Paru dans Scolaire, Orientation le mardi 19 mai 2026.

Le baccalauréat, y compris le baccalauréat professionnel, est le premier diplôme de l'enseignement supérieur, ont rappelé Edouard Geffray et Sabrina Roubache ce 19 mai et le ministre de l'Education nationale a rappelé sa valeur pour l'ensemble de notre système scolaire, y compris à l'étranger puisque l'on compte des centres d'épreuves dans 110 pays (dans 121 pour le DNB).

Il a également insisté, à plusieurs reprises, sur le fait qu'il faisait "confiance aux professeurs qui sont également des évaluateurs", notamment en ce qui concerne le contrôle continu. Pour lui, comme pour la ministre déléguée, les notes données au cours de l'année reflètent la progression de l'élève tandis que les notes obtenues aux épreuves terminales donnent le niveau atteint en fin d'annnée. ToutEduc leur objecte que la note de contrôle continu, moyenne des notes obtenues au cours de l'année, devrait être inférieure à celle des épreuves de fin d'années, alors que celles-ci viennent normalement compenser un éventuel laxisme, ou des différences dans la notation, mais les deux responsables font surtout valoir que la diminution du poids du contrôle continu (40 % vs 60 % pour les épreuves terminales, E. Geffray estime même que le bon équilibre pourrait être 30-70) évite qu'un candidat ait obtenu le diplôme avant même de se présenter à l'examen.

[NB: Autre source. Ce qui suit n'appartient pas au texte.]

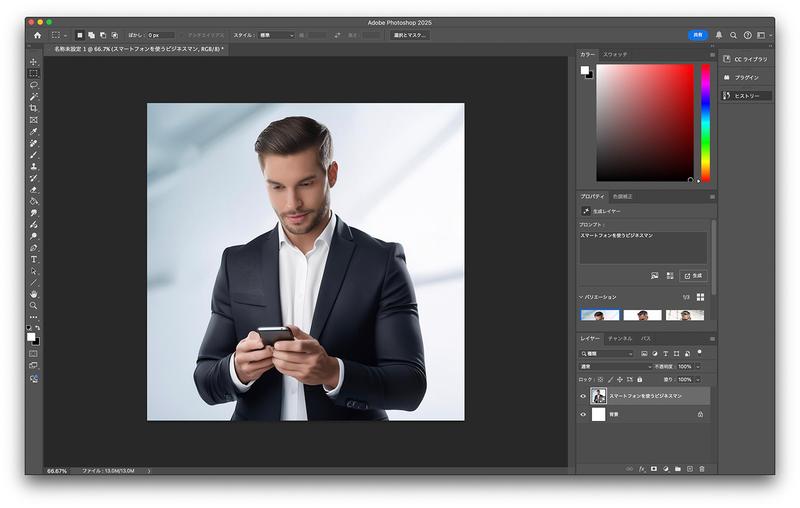Switch to the スウォッチ tab

pos(615,53)
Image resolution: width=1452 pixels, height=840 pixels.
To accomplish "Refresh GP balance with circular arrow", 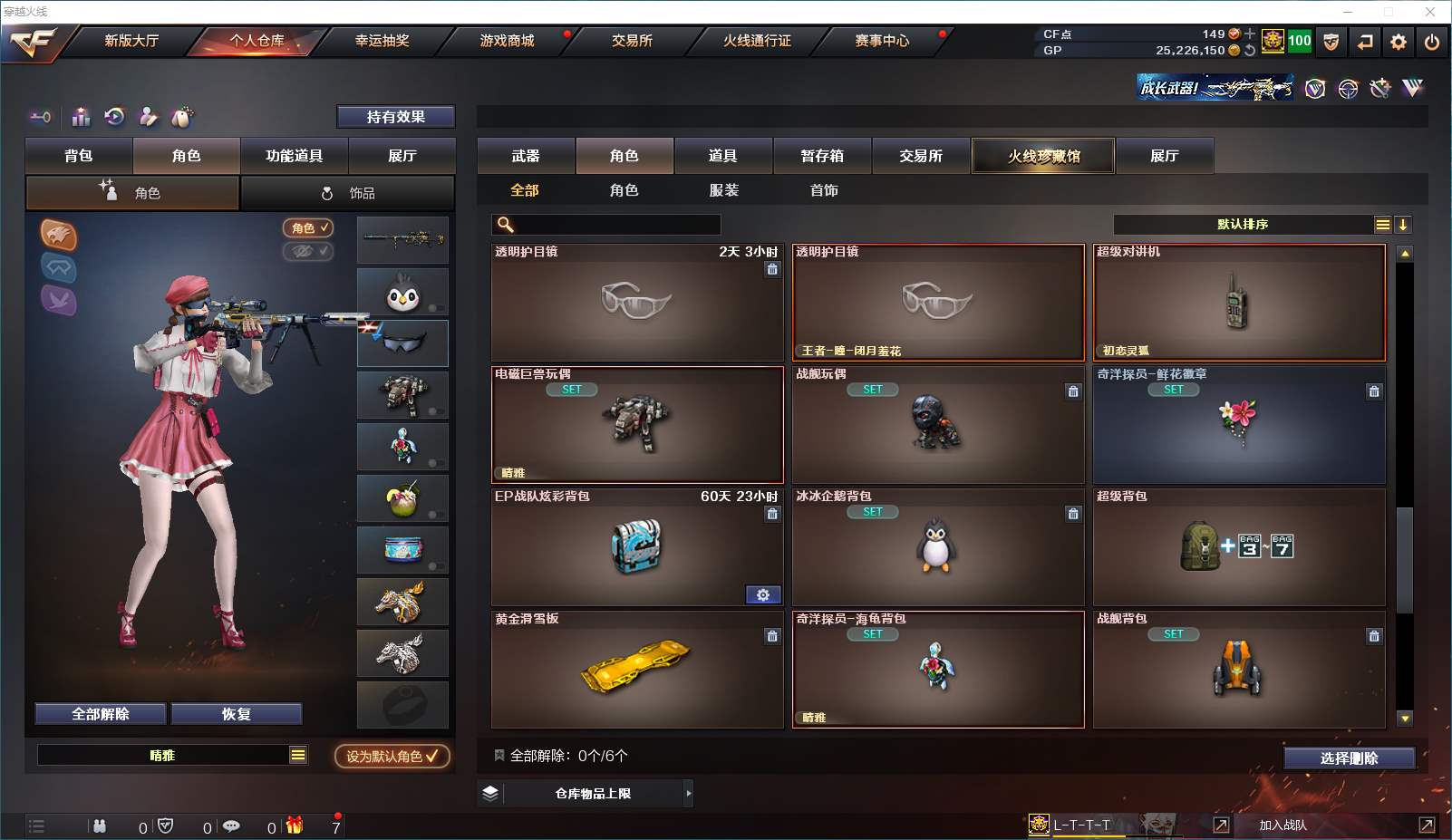I will [x=1250, y=50].
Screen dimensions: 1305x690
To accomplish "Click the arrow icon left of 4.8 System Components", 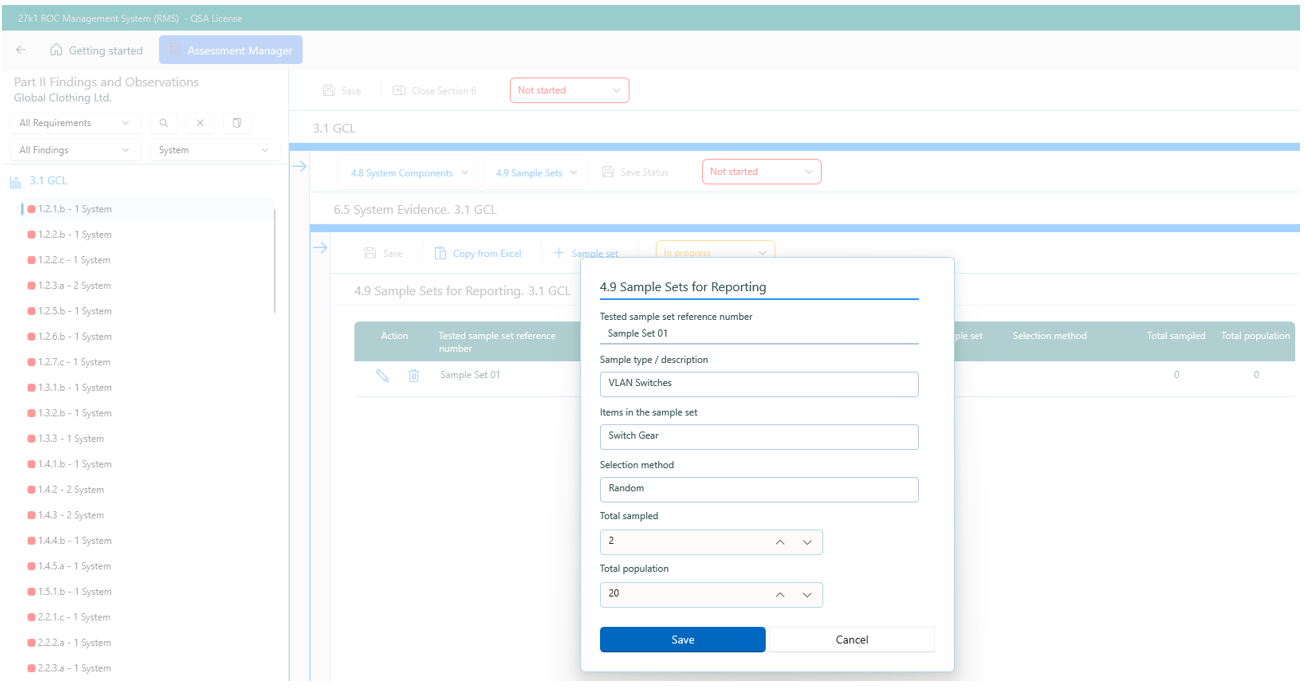I will 298,166.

Le ministre a par ailleurs tenté de revenir sur ses déclarations à La Croix, journal auquel il a donné une interview dans laquelle il souhaitait renforcer le poids de l'orthographe, ce qui a enflammé les débats. Il n'a jamais voulu, assure-t-il transformer les épreuves du baccalauréat en un moyen de sélection des "champions du dico d'or" (allusion à une émission de Bernard Pivot), mais il demande une évaluation globale du niveau en "orthographe, syntaxe, grammaire", et là encore, il fait confiance aux enseignants pour juger si l'absence de maîtrise de la langue rend la copie, peu importe la discipline, incompréhensible. Bien qu'elle repose sur une appréciation globale de la qualité de l'expression, la consigne ne s'appliquera qu'à compter de 2027 pour le baccalauréat professionnel, apparemment pour deux raisons, le grand nombre des spécialités (faut-il comprendre que les consignes ne seront pas les mêmes en boulangerie qu'en parfumerie ?) et le temps nécessaire à la préparation des élèves à cette nouvelle exigence (faut-il comprendre qu'actuellement, les enseignants ne sont pas attentifs à la qualité des écrits de leurs élèves ?)

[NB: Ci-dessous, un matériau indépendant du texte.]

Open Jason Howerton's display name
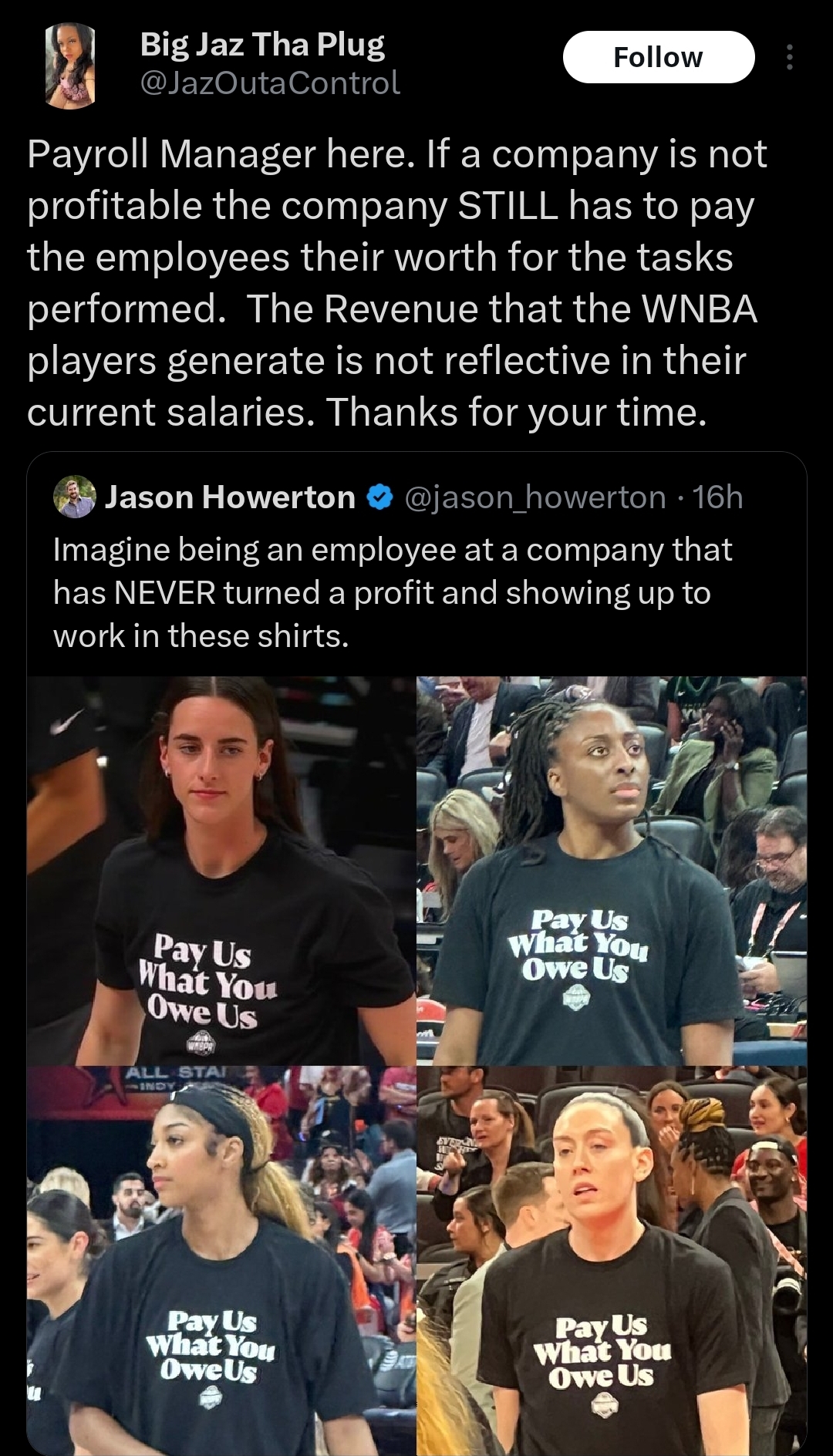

A noter encore la faiblesse du nombre des candidats en allemand (73). En NSI (numérique et sciences informatiques), on compte dix fois moins de candidats qu'en mathématiques (17 500 vs 172 500), alors qu'au baccalauréat professionnel, les spécialités "Cybersécurité, informatique et réseaux, électronique", "Maintenance des systèmes de production connectés" et "Métiers de l'électricité et de ses environnement connectés" réunissent près de 30 000 candidats. Edouard Geffray dit avoir "presque trop de professeurs" en informatique en LGT alors qu'en lycée professionnel, ce sont le plus souvent des contractuels qui l'enseignent, "souvent pour cinq ou dix ans, avant de faire autre chose". Mais la séparation entre les deux ordres d'enseignement est étanche.

ToutEduc a par ailleurs reçu une alerte des parents d'élèves d'un lycée français à l'étranger. Alors qu'en France, les candidats passeront l'épreuve anticipée de français le 11 juin et celle de mathématiques le 12 juin, dans les centres hors des frontières, ce sera le 8 juin, soit 6 heures d'épreuves dans la même journée. Les familles y voient une rupture du principe d'égalité pour une mesure qui peut avoir du sens dans certains pays, limiter les déplacements, pas dans d'autres.